> Directions
Bring together copies of the lines in the data below that contain the word "agent".

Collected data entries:
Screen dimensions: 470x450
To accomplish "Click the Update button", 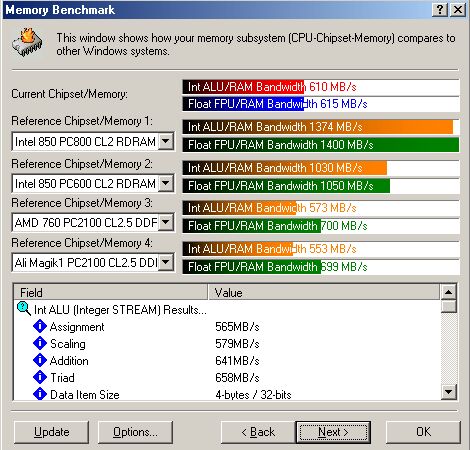I will (x=52, y=432).
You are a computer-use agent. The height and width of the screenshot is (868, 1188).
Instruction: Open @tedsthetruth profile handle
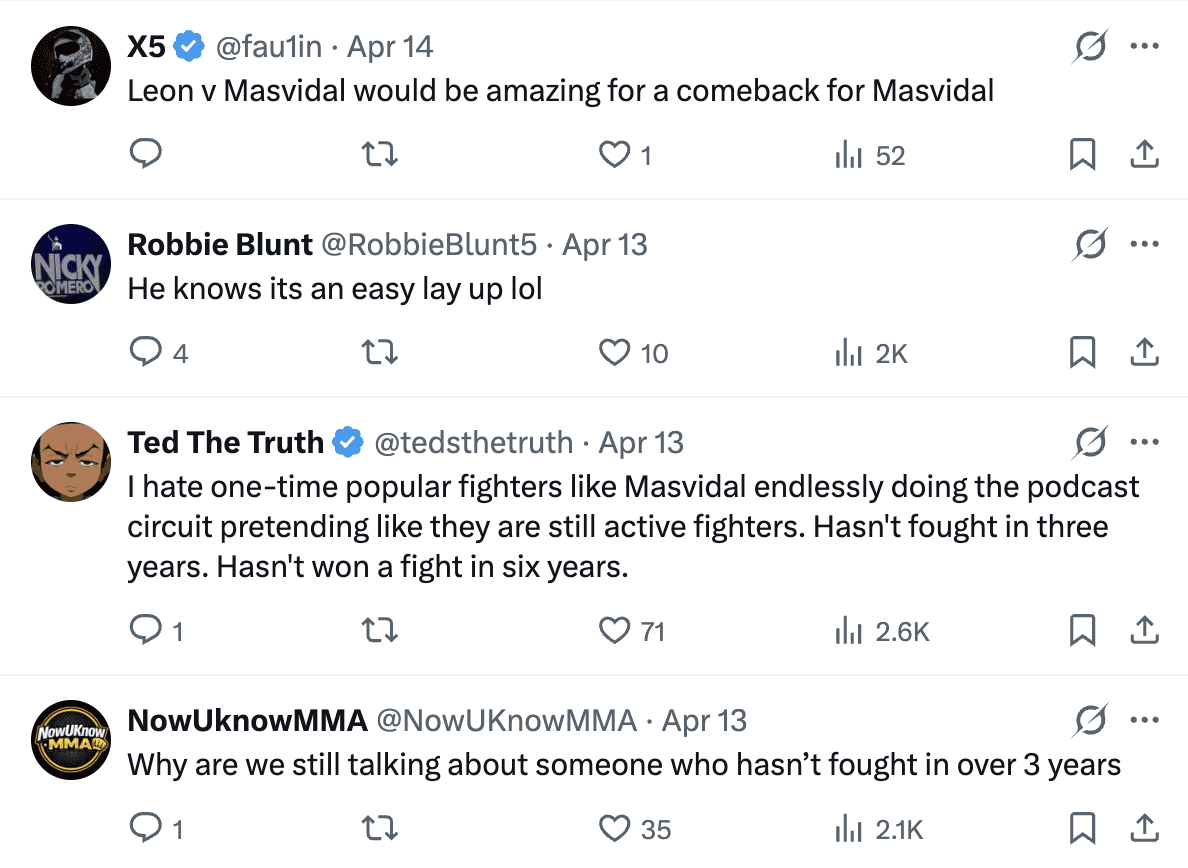(473, 442)
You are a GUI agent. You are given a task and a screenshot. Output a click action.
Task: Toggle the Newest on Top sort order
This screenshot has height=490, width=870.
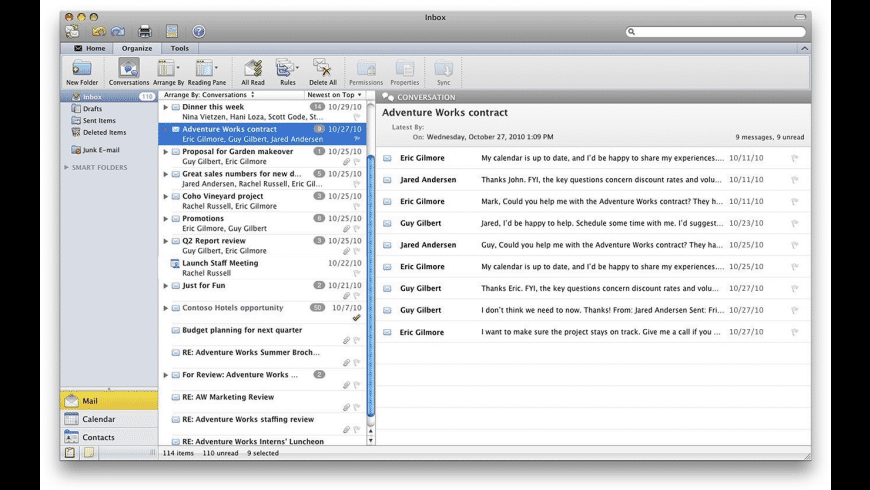click(x=334, y=95)
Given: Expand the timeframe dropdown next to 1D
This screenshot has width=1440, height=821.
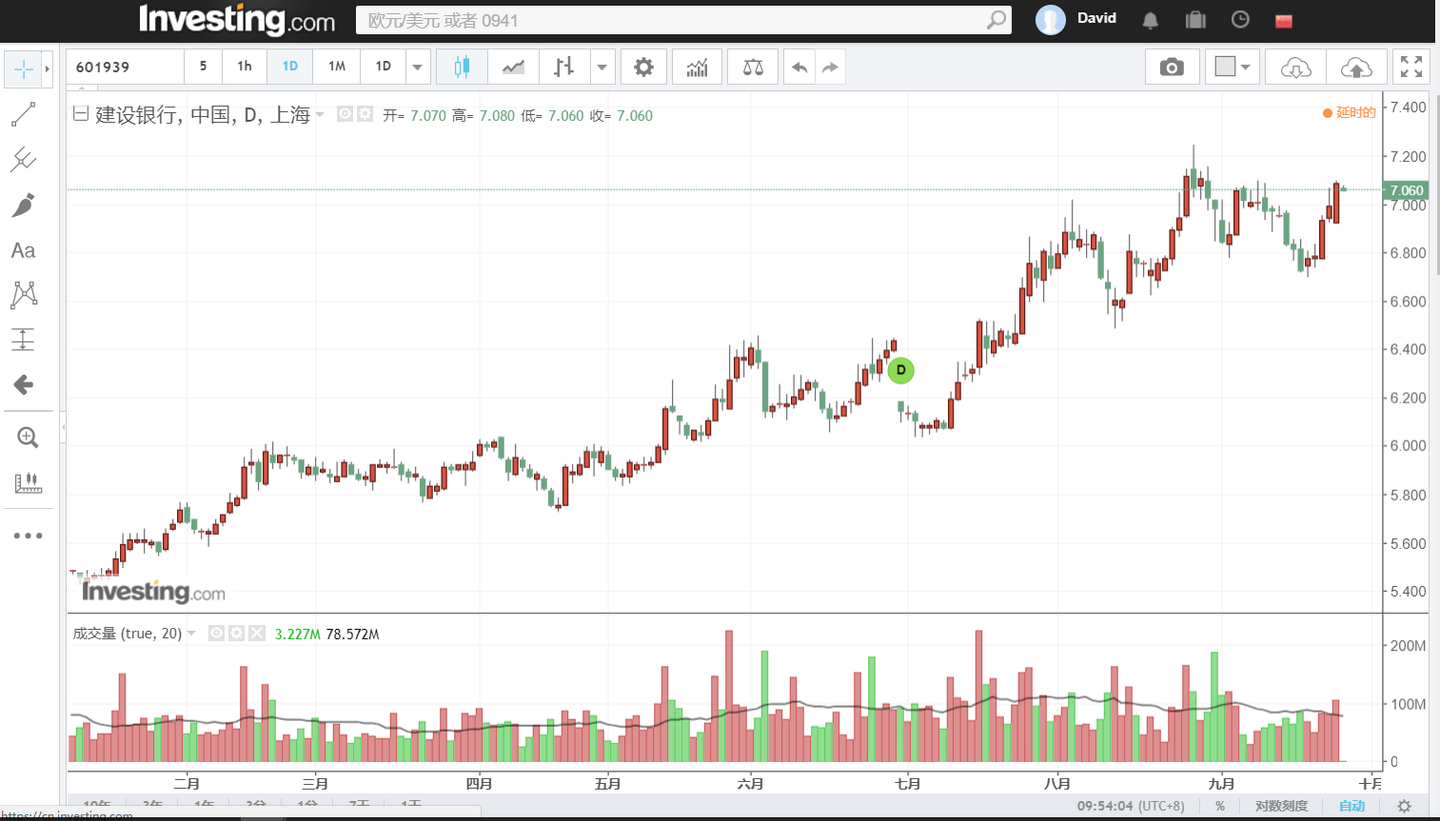Looking at the screenshot, I should (417, 66).
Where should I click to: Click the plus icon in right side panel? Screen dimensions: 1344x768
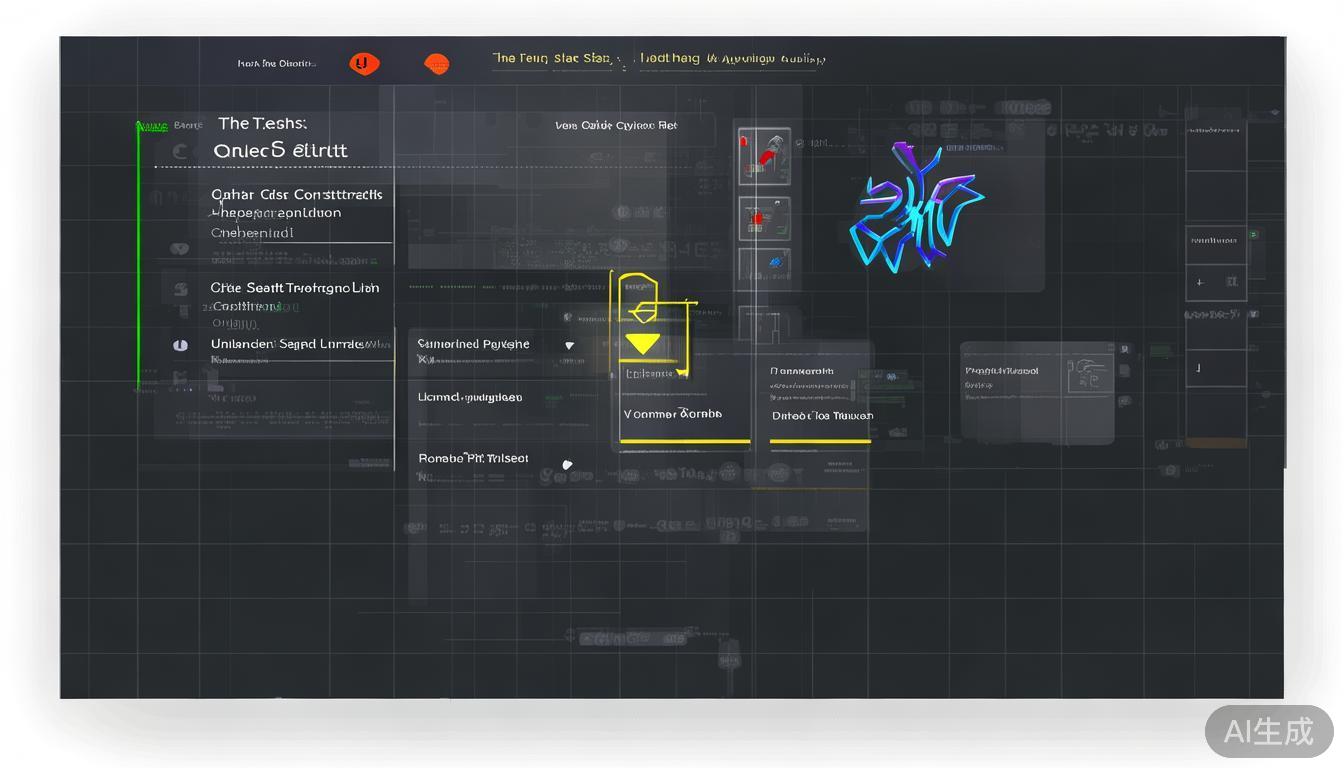tap(1200, 283)
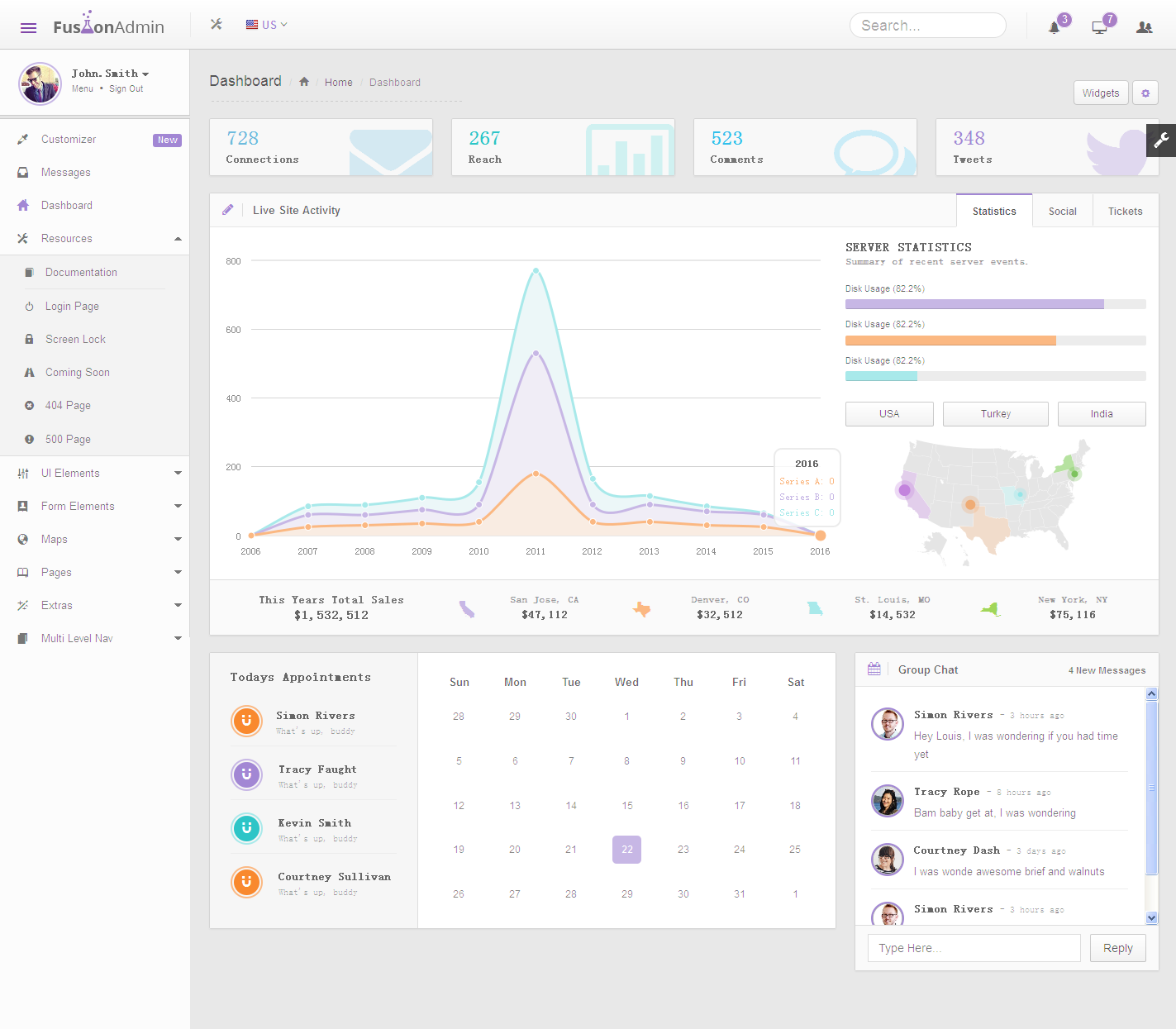This screenshot has height=1029, width=1176.
Task: Click the Reply button in Group Chat
Action: [x=1117, y=948]
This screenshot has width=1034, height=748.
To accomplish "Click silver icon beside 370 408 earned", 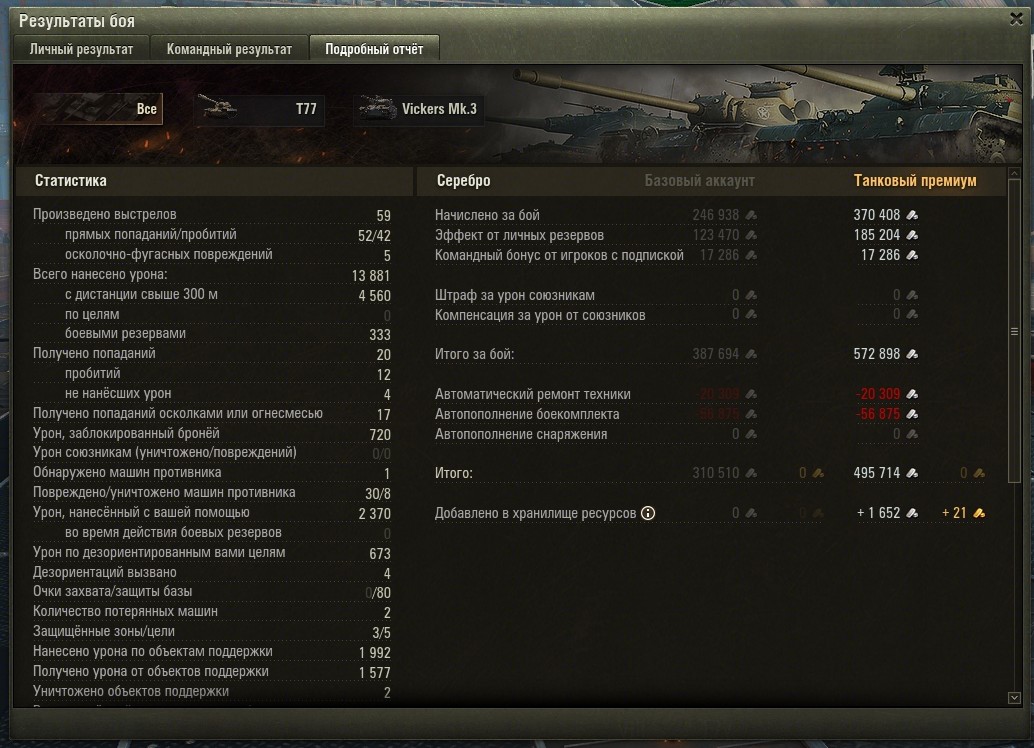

> Task response
You are a computer-use agent. The height and width of the screenshot is (868, 1188).
You are a GUI agent. You are given a task and a screenshot. Output a click action.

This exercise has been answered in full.